Birthdays happen. The years come and go, each bringing their own set of circumstances. I used to feel comfortable in three or four layers of clothing during a crisp fall day. Now I run about town in my shirt sleeves like a Norwegian sauna regular. It's nothing to do with hormones, it's my incredible circulation and vibrant good health. I know this because I thought maybe I was having a few hot flashes so I went to the clinic. I was told it was a fever, ergo I was sick as a dog but still vibrant and youthful. O sure, I read between the lines of the prescription for antibiotics but at my age (smirk), I'll take anything.

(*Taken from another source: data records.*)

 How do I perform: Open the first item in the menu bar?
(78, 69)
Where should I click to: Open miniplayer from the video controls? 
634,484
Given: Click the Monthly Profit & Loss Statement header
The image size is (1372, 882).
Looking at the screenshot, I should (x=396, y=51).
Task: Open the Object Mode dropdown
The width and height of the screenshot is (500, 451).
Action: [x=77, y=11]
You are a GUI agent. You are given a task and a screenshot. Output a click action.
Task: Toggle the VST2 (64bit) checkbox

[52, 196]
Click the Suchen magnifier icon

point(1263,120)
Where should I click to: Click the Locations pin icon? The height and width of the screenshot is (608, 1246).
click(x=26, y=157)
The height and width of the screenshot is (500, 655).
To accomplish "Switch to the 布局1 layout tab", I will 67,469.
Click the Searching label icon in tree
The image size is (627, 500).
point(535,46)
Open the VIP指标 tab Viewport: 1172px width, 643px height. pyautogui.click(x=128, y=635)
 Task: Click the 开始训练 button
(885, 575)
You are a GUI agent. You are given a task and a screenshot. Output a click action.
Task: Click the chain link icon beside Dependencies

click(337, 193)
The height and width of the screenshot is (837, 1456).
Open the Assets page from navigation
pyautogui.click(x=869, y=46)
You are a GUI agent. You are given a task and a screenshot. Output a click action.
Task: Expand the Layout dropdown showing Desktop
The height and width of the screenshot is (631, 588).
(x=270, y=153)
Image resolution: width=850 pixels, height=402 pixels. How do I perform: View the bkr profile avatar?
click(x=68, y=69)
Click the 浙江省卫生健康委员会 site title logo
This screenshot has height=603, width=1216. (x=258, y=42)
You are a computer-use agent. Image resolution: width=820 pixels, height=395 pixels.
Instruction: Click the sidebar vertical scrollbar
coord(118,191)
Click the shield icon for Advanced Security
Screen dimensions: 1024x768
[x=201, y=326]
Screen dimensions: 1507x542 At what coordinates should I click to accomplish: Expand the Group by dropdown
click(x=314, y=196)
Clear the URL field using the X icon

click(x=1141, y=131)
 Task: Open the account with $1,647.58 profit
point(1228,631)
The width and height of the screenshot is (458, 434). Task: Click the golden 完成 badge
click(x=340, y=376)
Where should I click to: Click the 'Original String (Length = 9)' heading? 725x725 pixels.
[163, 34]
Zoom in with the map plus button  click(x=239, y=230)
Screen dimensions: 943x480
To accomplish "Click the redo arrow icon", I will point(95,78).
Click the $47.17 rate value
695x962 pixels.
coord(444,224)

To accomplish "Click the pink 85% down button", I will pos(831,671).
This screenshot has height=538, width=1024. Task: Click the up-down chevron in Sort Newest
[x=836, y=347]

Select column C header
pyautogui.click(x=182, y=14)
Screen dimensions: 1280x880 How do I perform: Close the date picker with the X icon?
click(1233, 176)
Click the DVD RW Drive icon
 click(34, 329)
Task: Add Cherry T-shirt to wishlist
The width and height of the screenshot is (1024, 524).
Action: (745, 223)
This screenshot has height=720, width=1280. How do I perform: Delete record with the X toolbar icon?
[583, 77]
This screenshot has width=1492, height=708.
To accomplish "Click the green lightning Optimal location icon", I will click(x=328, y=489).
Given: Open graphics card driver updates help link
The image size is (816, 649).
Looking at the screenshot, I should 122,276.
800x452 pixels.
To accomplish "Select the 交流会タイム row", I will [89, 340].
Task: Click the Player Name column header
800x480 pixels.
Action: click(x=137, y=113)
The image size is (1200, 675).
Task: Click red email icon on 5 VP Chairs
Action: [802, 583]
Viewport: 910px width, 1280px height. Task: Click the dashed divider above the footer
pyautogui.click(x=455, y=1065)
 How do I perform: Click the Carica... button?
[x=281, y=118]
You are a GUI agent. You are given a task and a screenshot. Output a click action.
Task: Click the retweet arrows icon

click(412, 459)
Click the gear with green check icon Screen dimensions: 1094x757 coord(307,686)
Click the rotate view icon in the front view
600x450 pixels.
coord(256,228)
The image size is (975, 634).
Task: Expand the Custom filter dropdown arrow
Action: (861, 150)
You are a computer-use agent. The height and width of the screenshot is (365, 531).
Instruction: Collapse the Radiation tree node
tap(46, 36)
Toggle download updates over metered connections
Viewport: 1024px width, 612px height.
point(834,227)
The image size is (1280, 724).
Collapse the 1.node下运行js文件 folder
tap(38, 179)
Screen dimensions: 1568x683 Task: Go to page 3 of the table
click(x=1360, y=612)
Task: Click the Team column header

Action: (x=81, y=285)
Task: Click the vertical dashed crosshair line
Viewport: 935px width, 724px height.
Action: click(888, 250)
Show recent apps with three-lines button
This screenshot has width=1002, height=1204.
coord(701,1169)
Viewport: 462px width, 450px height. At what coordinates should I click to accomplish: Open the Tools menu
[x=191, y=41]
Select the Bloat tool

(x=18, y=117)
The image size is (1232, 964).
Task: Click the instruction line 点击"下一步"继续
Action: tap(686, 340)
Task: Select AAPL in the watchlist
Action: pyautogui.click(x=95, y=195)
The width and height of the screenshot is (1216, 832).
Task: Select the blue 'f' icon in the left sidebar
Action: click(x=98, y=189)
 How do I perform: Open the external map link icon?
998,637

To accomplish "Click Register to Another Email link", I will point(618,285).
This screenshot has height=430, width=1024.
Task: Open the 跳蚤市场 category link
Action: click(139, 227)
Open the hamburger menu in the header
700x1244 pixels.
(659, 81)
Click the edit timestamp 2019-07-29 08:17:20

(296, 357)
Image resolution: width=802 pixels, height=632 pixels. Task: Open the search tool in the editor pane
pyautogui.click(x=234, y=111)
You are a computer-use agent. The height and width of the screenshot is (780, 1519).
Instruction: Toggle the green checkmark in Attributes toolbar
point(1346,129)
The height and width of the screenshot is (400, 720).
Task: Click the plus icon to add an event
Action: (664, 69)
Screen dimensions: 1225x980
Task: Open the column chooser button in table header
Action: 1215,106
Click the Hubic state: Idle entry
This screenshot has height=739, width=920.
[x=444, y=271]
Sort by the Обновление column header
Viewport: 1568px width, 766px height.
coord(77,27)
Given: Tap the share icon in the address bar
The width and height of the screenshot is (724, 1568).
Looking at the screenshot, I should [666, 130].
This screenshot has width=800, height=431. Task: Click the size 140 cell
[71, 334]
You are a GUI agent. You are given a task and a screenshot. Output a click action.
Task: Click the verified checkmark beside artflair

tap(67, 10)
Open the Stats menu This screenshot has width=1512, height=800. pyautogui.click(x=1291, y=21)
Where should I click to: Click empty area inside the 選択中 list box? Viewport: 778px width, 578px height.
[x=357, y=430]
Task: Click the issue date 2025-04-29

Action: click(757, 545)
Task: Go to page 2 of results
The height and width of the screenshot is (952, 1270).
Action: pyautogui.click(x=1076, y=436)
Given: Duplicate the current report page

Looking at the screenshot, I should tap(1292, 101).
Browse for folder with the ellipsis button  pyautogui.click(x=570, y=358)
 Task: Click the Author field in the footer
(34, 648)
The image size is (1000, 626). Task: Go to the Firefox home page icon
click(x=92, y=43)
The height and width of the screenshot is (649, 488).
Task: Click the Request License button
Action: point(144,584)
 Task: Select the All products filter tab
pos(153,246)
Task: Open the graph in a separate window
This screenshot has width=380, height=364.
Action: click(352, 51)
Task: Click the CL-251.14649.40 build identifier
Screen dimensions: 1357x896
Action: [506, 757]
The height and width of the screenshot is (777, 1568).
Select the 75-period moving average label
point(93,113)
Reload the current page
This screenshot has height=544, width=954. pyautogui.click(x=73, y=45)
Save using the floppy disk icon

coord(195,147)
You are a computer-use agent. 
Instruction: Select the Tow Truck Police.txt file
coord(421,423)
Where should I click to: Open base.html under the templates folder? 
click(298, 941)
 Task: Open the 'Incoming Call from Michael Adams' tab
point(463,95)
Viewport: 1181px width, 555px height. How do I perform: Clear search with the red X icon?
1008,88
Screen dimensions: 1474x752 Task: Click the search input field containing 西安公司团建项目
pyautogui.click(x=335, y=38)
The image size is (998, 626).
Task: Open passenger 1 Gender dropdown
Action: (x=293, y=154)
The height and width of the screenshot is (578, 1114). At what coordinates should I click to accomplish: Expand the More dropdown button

I've recently signed up for a professional kick in the pants aka motivational training program and I'm forcing myself to look on the positive side of every situation. Since I'm such an avid list maker, here is one in honor of this magical new phase of my golden years. Smirk smirk
Top Ten Benefits to Being Forty

1. Winter clothes shopping is less expensive, leaving money for that new pair of skis. Jacket, hat and leggings optional.
2. Steam drying from sheer body heat after donating snow angels to all the deserving churches in the neighborhood. Are you ready for this yet, Sue??!! I can't wait!
3. Being too old to have to give a rational explanation for whacked out behavior (see above).
4. Being too young to be considered senile...yet.
5. Making wait staff uncomfortable, asking if they intend to check for ID.
6. Attending the wrong PTA meeting, causing a stink over the sugar free cupcakes and then leaving in a huff. Who's going  to know...they're all just barely hanging onto their own teenage raising sanity..or the lack thereof.
7. Being shopping buddies with your darling daughters...and being mistaken for their sister. Sa weet.
8. Not having to finish the top ten list because a really good movie just started.